Gli uomini credono di avere dei diritti, (il testo fondamentale della Libreria delle Donne di Milano “Non credere di avere dei diritti” e’ attuale piu’ che mai) nel conflitto di lavoro mettono in gioco i principi, le ambizioni, il ruolo sociale; le lavoratrici vedono messa in discussione la loro vita e quella dei loro cari, i tempi e le possibilita’ di scelta…..

Se per gli uomini il valore e’ la giustizia, per noi e’ la liberta’ ….

In questo senso il diritto ” sta stretto” alle donne; anche recentemente di fronte a un licenziamento collettivo di dipendenti a part-time, l’azienda che e’ subentrata ha richiesto la disponibilita’ al lavoro a tempo pieno.

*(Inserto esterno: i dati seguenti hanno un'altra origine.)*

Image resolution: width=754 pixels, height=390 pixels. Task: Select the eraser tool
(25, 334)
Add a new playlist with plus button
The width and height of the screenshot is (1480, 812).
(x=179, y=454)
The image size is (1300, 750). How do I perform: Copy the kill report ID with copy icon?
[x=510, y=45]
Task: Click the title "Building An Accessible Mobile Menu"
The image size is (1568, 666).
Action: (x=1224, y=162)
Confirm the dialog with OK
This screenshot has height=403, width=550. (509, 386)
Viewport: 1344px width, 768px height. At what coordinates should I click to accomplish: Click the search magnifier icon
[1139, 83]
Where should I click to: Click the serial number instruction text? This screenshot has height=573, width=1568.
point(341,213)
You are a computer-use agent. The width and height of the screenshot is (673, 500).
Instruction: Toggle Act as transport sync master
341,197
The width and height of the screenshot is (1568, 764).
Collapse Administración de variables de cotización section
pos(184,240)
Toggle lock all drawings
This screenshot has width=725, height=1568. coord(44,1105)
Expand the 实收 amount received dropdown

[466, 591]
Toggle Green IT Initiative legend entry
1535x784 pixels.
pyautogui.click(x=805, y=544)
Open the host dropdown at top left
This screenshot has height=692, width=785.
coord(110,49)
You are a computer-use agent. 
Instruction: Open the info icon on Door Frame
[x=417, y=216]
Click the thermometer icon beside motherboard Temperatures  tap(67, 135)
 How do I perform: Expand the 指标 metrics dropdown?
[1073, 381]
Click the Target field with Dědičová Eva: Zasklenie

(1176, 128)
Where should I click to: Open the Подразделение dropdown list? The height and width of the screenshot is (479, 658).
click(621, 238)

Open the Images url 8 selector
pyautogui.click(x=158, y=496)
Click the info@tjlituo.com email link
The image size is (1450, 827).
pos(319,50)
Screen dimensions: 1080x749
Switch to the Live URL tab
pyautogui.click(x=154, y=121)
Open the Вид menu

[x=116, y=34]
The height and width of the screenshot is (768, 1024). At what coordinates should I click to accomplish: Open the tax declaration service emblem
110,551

Per molte lavoratrici e’ stata una scelta difficile perche’ in gioco, accanto al posto di lavoro e a un salario, prezioso piu’ di sempre in questo periodo di crisi, c’e’ l’organizzazione di una vita ricca e complicata, fatta di cura di figli, di famiglie monoparentali e\o allargate, di desiderio di tempo per se’…. e quindi il desiderio di ” potersi dare per meno tempo”…..

Poi si e’ trovata una soluzione, partendo proprio dalle situazioni particolari di ciascuna (la ragazza madre, la donna piu’ vicina alla pensione etc…)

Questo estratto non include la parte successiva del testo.